Video 1. SSC Predictions on KITTI-360. Input image (top), color-coded voxel grids (bottom). The voxels indicate if a certain region is occupied or not, the color indicates the class. A color to class map can be found in Figure 2. We compare the predictions of our S4C against the ground truth and other fully supervised state-of-the-art methods. The current method is displayed in the bottom left corner.

Abstract

Our proposed method can reconstruct a scene from a single image and only relies on videos and pseudo segmentation ground truth generated from off-the-shelf image segmentation network during training.
Unlike existing methods, which use discrete voxel grids, we represent scenes as implicit semantic fields. This formulation allows querying any point within the camera frustum for occupancy and semantic class. Our architecture is trained through rendering-based self-supervised losses.
Nonetheless, our method achieves performance close to fully supervised state-of-the-art methods. Additionally, our method demonstrates strong generalization capabilities and can synthesize accurate segmentation maps for far away viewpoints.

Method

Overview

Figure 1. Overview. a) From an input image $\textbf{I}_\textbf{I}$, an encoder-decoder network predicts a pixel-aligned feature map $\textbf{F}$ describing a semantic field in the frustum of the image. The feature $f_{\textbf{u}_i}$ of pixel $\textbf{u}_i$ encodes the semantic and occupancy distribution on the ray cast from the optical center through the pixel. b) The semantic field allows rendering novel views and their corresponding semantic segmentation via volumetric rendering. A 3D point $\textbf{x}_i$ is projected into the input image and therefore $\textbf{F}$ to sample $f_{\textbf{u}_i}$. Combined with positional encoding of $\textbf{x}_i$, two MLPs decode the density of the point $\sigma_i$ and semantic label $l_i$, respectively. The color $c_i$ for novel view synthesis is obtained from other images via color sampling. c) To achieve best results, we require training views to cover as much surface of the scene as possible. Therefore, we sample side views from random future timesteps, that observe areas of the scene that are occluded in the input frame.

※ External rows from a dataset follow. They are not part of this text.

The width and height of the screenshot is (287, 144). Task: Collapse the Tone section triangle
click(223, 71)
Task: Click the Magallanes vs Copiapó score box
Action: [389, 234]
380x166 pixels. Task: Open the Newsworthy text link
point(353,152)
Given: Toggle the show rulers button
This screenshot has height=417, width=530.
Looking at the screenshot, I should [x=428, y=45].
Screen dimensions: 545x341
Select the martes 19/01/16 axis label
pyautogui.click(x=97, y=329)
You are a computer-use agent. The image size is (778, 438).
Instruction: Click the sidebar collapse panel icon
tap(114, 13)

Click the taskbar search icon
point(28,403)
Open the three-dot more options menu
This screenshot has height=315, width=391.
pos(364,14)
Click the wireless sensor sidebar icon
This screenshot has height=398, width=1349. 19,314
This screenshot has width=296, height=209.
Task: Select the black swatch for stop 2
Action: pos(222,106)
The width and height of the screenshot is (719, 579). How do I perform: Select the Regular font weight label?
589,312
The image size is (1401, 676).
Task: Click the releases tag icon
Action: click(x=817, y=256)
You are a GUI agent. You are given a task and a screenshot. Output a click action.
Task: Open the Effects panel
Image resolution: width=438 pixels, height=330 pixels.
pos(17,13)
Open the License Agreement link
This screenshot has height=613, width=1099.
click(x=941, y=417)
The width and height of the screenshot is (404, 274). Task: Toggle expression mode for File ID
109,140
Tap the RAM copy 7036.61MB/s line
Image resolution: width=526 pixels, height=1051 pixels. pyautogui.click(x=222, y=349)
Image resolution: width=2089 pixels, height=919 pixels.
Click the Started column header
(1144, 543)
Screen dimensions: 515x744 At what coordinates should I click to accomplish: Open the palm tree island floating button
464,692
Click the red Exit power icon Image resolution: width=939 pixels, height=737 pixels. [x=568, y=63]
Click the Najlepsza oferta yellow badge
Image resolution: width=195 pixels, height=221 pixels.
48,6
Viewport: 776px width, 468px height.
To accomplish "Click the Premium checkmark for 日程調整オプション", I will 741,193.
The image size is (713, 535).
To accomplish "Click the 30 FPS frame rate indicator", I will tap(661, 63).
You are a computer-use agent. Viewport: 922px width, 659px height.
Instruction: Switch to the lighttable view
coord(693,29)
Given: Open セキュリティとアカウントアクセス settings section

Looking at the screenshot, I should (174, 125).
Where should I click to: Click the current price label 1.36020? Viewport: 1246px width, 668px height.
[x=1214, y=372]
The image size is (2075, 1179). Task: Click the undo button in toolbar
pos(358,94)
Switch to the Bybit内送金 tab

We train our model using muti-view consistency i.e. how does my scene look from different views given the 3D understanding predicted from a singular input image. This self-supervised manner differs from other methods that use the 3D ground truth directly. Like in BehindTheScences, we resample colour instead of predicting it. This reduces model complexity significantly, as colour is view-dependent and is strongly influenced by high-frequency components. The reduced complexity enables our model to predict meaningful 3D representations of a scene given only a single RGB input image.
In addition, we reconstruct semantic views as part of the training. Unfortunately, we do not have a ground truth for most views used during training. Thus we use a pre-trained off-the-shelf 2D semantic segmentation network to generate imperfect pseudo-ground truths forgoing any 2D semantic segmentation ground truth.
Instead of directly predicting an explicit voxel grid like other methods, we use an implicit semantic field (similar to NeRF). These semantic fields can be queried at any point within the camera frustum for occupancy and class distribution.
Hence we can use a semantic field to generate voxel girds for a certain scene (see Semantic Scene Completion). However, the implicit scene representation affords us additional flexibility. For example, we can generate continuous semantic segmentation maps for unobserved views or denoise existing 2D semantic masks (see Synthezing Segmentation masks).

Results

Semantic Scene Completion

SSCBench_main

Figure 2. Predicted voxel grids for SSCBench-KITTI-360. The qualitative evaluation of our method on occupancy maps shows that our method is able to accurately reconstruct and label the scene. Especially a comparison to other image based methods like MonoScene shows, that S4C is able to recover details such as the driveway on the right in image 1. The resulting voxel occupancy from S4C shows fewer holes then for Lidar based training, which reproduce holes found in the ground truth.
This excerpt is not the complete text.